• WHAT THE EXERCISE ASKS: Give back every line of the data, word for word.

• LISTED ENTRIES:
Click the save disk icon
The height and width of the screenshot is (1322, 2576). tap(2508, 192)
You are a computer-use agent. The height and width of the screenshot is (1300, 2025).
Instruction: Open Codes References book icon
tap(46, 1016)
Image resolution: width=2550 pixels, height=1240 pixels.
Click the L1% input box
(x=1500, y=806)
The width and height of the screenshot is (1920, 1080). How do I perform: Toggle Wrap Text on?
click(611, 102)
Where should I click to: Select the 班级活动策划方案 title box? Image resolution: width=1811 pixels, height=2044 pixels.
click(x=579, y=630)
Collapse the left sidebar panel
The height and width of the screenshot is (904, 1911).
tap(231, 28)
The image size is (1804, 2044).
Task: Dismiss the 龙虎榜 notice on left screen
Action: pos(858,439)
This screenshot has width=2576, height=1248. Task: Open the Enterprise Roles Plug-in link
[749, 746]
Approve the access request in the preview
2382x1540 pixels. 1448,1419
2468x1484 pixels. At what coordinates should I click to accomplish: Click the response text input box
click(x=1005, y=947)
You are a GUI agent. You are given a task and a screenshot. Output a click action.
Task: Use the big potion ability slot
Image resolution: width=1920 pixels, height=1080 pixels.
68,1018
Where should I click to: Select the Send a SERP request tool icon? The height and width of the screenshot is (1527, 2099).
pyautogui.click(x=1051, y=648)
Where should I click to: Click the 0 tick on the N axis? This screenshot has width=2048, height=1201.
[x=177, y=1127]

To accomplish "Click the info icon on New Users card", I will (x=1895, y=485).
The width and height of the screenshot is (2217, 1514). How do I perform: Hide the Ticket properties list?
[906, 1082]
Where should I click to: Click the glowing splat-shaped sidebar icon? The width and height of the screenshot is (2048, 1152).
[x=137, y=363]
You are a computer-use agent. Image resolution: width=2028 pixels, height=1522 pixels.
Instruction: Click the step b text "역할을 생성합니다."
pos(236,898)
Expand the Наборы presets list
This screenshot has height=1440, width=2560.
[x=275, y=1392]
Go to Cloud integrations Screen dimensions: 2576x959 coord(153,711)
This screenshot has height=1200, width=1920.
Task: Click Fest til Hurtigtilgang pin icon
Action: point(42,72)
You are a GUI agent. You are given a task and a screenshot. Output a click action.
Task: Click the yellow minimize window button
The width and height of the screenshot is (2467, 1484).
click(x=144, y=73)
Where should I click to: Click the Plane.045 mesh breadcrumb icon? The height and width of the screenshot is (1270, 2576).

• EXERCISE SOLUTION:
Click the save disk icon
The height and width of the screenshot is (1322, 2576). tap(2508, 192)
You are a computer-use agent. The height and width of the screenshot is (1300, 2025).
Instruction: Open Codes References book icon
tap(46, 1016)
Image resolution: width=2550 pixels, height=1240 pixels.
Click the L1% input box
(x=1500, y=806)
The width and height of the screenshot is (1920, 1080). How do I perform: Toggle Wrap Text on?
click(611, 102)
Where should I click to: Select the 班级活动策划方案 title box? Image resolution: width=1811 pixels, height=2044 pixels.
click(x=579, y=630)
Collapse the left sidebar panel
The height and width of the screenshot is (904, 1911).
tap(231, 28)
The image size is (1804, 2044).
Task: Dismiss the 龙虎榜 notice on left screen
Action: pos(858,439)
This screenshot has width=2576, height=1248. Task: Open the Enterprise Roles Plug-in link
[749, 746]
Approve the access request in the preview
2382x1540 pixels. 1448,1419
2468x1484 pixels. At what coordinates should I click to accomplish: Click the response text input box
click(x=1005, y=947)
You are a GUI agent. You are given a task and a screenshot. Output a click action.
Task: Use the big potion ability slot
Image resolution: width=1920 pixels, height=1080 pixels.
68,1018
Where should I click to: Select the Send a SERP request tool icon? The height and width of the screenshot is (1527, 2099).
pyautogui.click(x=1051, y=648)
Where should I click to: Click the 0 tick on the N axis? This screenshot has width=2048, height=1201.
[x=177, y=1127]

To accomplish "Click the info icon on New Users card", I will (x=1895, y=485).
The width and height of the screenshot is (2217, 1514). How do I perform: Hide the Ticket properties list?
[906, 1082]
Where should I click to: Click the glowing splat-shaped sidebar icon? The width and height of the screenshot is (2048, 1152).
[x=137, y=363]
You are a computer-use agent. Image resolution: width=2028 pixels, height=1522 pixels.
Instruction: Click the step b text "역할을 생성합니다."
pos(236,898)
Expand the Наборы presets list
This screenshot has height=1440, width=2560.
[x=275, y=1392]
Go to Cloud integrations Screen dimensions: 2576x959 coord(153,711)
This screenshot has height=1200, width=1920.
Task: Click Fest til Hurtigtilgang pin icon
Action: point(42,72)
You are a GUI agent. You are given a task and a screenshot. Output a click action.
Task: Click the yellow minimize window button
The width and height of the screenshot is (2467, 1484).
click(x=144, y=73)
Where should I click to: Click the Plane.045 mesh breadcrumb icon? The height and width of the screenshot is (1270, 2576).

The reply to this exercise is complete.